Tonight's 'Nutcracker' Canceled In Dispute
Washington Ballet Season in Jeopardy

By Sarah Kaufman
Washington Post Staff Writer
Thursday, December 15, 2005

The dancers of the Washington Ballet will not perform "The Nutcracker" tonight. Instead, they'll be out in front of the Warner Theatre, picketing.

Further performances of the holiday ballet -- as well as the rest of the company's season -- are in question after management decided yesterday evening to cancel tonight's show. Executive Director Jason Palmquist said he was forced to do so because the dancers' union called a strike.

The union denied this.

"We've been locked out," said Eleni Kallas, local representative of the American Guild of Musical Artists, as she was going into a meeting last night with the dancers. "We have not declared a strike."

The distinction is important for the dancers because a lockout means they could be eligible for unemployment insurance. Whatever the action is called, for audiences the result is the same: For the first time in more than 40 years, the Washington Ballet will interrupt its run of putting soldiers, mice and snowflakes onstage. In addition to the company's 20 professional dancers, the more than 200 schoolchildren used to fill out the "Nutcracker" production will not be donning their dance slippers.

However, this morning's performance for area schoolchildren at the Warner will go on as scheduled, both union and ballet officials said.

The darkened theater tonight may signal something more dire than disappointed ticketholders. If the company and its dancers can't iron out their problems, it could jeopardize the upcoming winter and spring programs. The Washington Ballet, like companies around the country, relies on its "Nutcracker" revenue to fund the rest of its productions. Performances of the ballet, which began Dec. 2, were to continue through Dec. 24.

### YOUR OBJECTIVE
Continue the article about the Washington Ballet's canceled "Nutcracker," starting right after its last sentence.

### COLLECTED MATERIAL
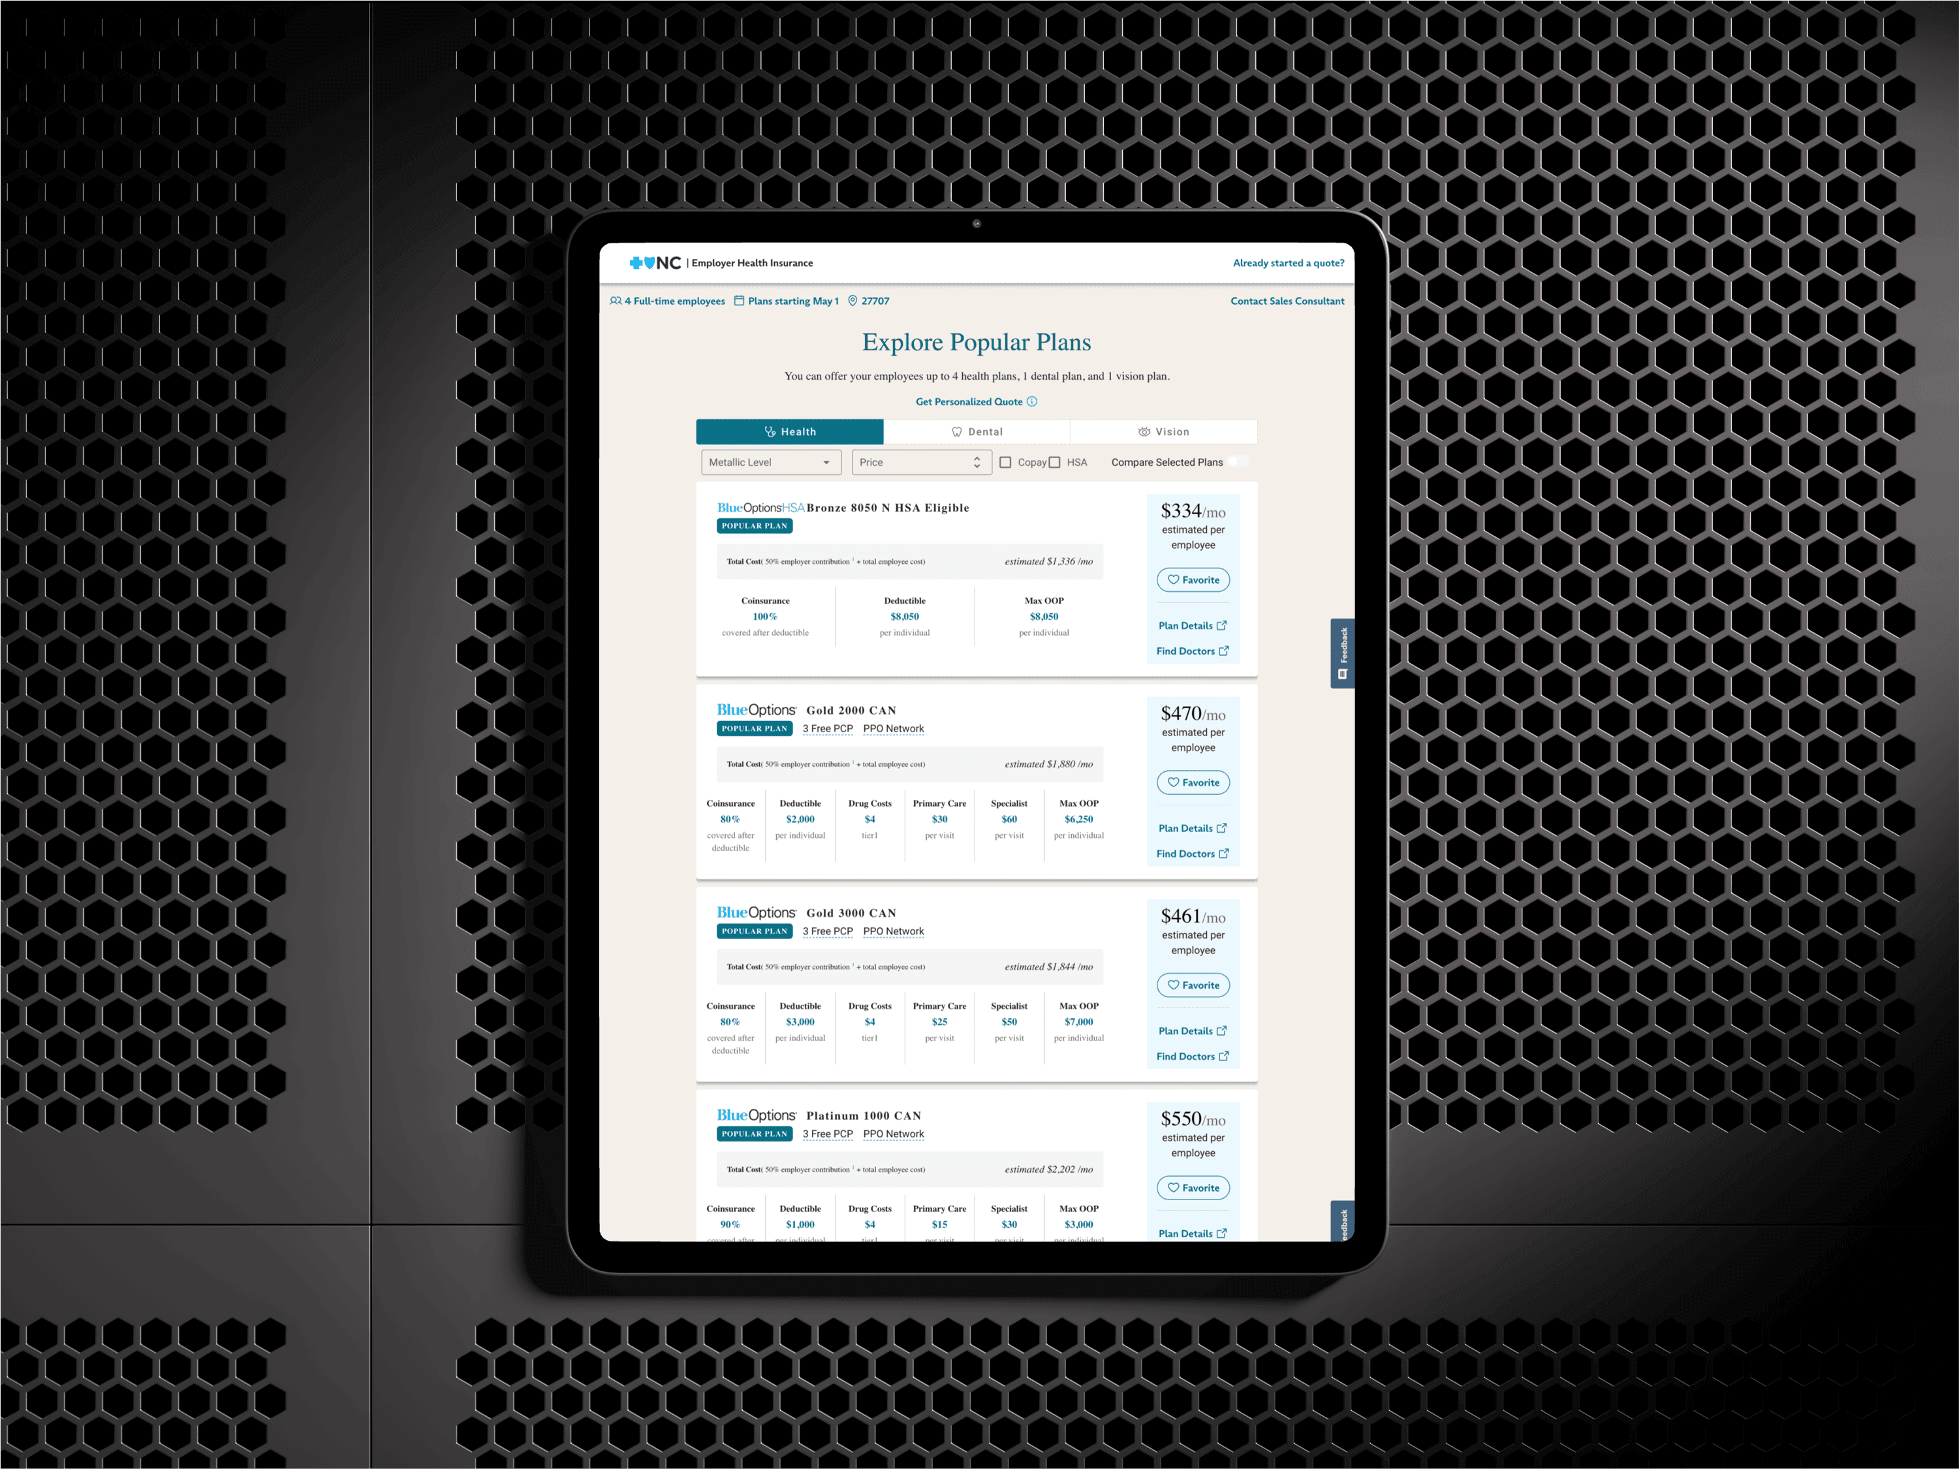Click Already started a quote link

### RESPONSE FOR THIS EXERCISE
The picket line, perhaps on an icy sidewalk, brings to a head a long-simmering series of conflicts between the dancers and management. The issues are complex, but are less about money than about workplace safety and job security (or, from the management's viewpoint, the ability to hire and discharge dancers according to its own judgment).

Since AGMA was authorized to represent the dancers in February, it has not been able to negotiate a contract for them. (For starters, the sides disagree on the duration of the contract: The union wants a three-year deal, management wants four.) AGMA filed an unfair labor practice complaint, which was settled this fall just before going to a labor board judge, and a planned summer tour to Italy was scrapped when that contract fell through.

In the meantime, the dancers have been working under the standard contract the Washington Ballet has been using for several seasons. The two sides began contract talks last month, although AGMA said it was prepared to begin as early as August. With no pact in sight, on Monday the union presented a two-page draft of an interim agreement. This was to guarantee the dancers basic protections -- restrictions on how rehearsal time is used, for example -- to avoid overwork during the grueling "Nutcracker" run, said Kallas.

She said several dancers are injured, including leading ballerina Michelle Jimenez, who has a stress fracture. Another dancer has had to have a screw implanted in a foot, and one plummeted several feet, landing on his back, after being dropped in a rushed exit. The rest are exhausted, she said, from a chaotic and overtaxing rehearsal schedule.

In offering the interim document, AGMA told management "if you sign it, the dancers will continue" to perform, said Kallas.

Palmquist said this was an unacceptable ultimatum. "We said we're prepared to negotiate about any and all items contained in their interim agreement," said Palmquist, "but what we weren't prepared to do was to negotiate under the threat of strike. Because if the dancers were not going to perform Thursday night, the ballet had so much work to do to prepare for that."

Management rejected AGMA's document. Furthermore, it told the union that if the draft were not withdrawn by 5 p.m. Tuesday, management would cancel tonight's performance.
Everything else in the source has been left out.